# GGT-100K：面向通用真实世界图像复原的生成式基准真值

- 来源：HuggingFace Daily Papers（社区热门论文）
- 发布时间：2026-05-29 08:00
- AIHOT 分数：62
- AIHOT 链接：https://aihot.virxact.com/items/cmpulkg6204v7slagegc25c76
- 原文链接：https://arxiv.org/abs/2605.31039

## AI 摘要

针对真实世界图像复原缺乏高质量配对数据的瓶颈，本研究提出“生成式基准真值”方法，利用生成式多模态基础模型从真实低质量图像合成高质量目标。通过对9个最先进模型的系统评估，发现Nano-Banana-2结合基于VLM的自适应提示词，在合成感知逼真且内容忠实的目标上能力最强。基于此，研究构建了GGT-100K数据集，包含103,707个训练对和500个测试对，覆盖多样场景与复杂退化。实验证明，该数据集能持续提升多种图像复原模型的真实世界泛化能力，尤其对微调生成式复原模型效果显著。

## 正文

Real-world image restoration (IR) is bottlenecked by the scarcity of high-quality paired training data. Synthetic datasets are abundant but often fail to model real-world degradations, while real-world paired datasets are expensive and difficult to capture. As a result, IR models trained on these datasets show limited generalization in real-world scenarios. In this work, we propose Generative Ground Truth (GGT) by using generative multimodal foundation models (MFMs) to produce high-quality (HQ) targets from real-world low-quality (LQ) images. We first conduct a systematic evaluation of nine state-of-the-art MFMs, including Nano-Banana-2 and GPT-Image-2, on images of various scenes and degradation types.
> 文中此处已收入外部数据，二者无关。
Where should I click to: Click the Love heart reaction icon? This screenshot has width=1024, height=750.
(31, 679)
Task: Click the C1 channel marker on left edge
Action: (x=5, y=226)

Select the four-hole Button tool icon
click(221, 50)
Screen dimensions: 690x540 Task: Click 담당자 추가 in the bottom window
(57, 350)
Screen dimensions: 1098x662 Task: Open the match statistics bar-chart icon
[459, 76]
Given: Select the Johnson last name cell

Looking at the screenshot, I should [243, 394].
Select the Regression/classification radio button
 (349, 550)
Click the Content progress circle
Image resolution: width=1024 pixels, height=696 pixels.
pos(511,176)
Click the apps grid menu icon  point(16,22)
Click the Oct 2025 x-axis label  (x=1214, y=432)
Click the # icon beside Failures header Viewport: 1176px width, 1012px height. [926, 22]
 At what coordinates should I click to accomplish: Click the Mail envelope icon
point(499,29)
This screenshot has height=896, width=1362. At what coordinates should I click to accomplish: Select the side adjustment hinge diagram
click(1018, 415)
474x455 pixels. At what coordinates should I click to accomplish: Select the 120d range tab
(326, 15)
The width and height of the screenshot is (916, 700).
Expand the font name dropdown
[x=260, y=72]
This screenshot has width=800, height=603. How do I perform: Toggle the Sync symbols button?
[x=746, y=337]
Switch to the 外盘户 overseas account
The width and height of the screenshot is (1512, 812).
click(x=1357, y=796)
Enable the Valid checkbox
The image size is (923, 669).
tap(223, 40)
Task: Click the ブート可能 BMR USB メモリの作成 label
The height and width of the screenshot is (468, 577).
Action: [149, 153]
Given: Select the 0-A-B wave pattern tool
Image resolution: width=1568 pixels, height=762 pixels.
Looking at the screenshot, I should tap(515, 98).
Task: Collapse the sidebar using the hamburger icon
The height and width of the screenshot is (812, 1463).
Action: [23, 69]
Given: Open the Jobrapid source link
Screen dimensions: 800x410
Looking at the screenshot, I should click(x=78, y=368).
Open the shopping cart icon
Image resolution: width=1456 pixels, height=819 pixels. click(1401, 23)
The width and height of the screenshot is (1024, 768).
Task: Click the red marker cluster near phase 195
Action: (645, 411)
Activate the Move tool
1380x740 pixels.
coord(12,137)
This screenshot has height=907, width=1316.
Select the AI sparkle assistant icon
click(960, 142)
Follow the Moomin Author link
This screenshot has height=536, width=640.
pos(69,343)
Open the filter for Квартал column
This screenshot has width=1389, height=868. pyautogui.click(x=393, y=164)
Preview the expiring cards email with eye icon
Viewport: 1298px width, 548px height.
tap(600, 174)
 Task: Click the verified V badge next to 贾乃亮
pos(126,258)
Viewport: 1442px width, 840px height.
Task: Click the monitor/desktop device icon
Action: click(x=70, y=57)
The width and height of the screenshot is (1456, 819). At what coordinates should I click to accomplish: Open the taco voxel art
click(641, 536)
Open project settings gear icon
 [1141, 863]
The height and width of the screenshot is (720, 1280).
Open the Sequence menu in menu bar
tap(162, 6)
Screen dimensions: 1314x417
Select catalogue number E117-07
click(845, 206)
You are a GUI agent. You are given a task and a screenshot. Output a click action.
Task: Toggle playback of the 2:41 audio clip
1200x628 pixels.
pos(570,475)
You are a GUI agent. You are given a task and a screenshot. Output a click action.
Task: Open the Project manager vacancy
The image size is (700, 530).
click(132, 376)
The results demonstrate that Nano-Banana-2 with VLM-based adaptive prompting shows the highest capability to synthesize perceptually realistic and content-faithful HQ targets, which can serve as the GGT for the LQ input. We then employ Nano-Banana-2 to build a GGT synthesis pipeline, which involves multi-stage quality control to ensure data reliability, and construct GGT-100K, an LQ-HQ paired dataset comprising 103,707 training pairs and covering diverse scenes and complex real-world degradations. A test set of 500 image pairs is also established. Extensive experiments show that GGT-100K consistently improves the real-world generalization of a wide range of IR models, with particularly strong benefits for finetuning generative models for IR tasks. Our results suggest that MFMs can serve as practical tools for restoration-oriented data generation, and GGT-100K is a useful resource to expand the generalization boundaries of real-world IR models.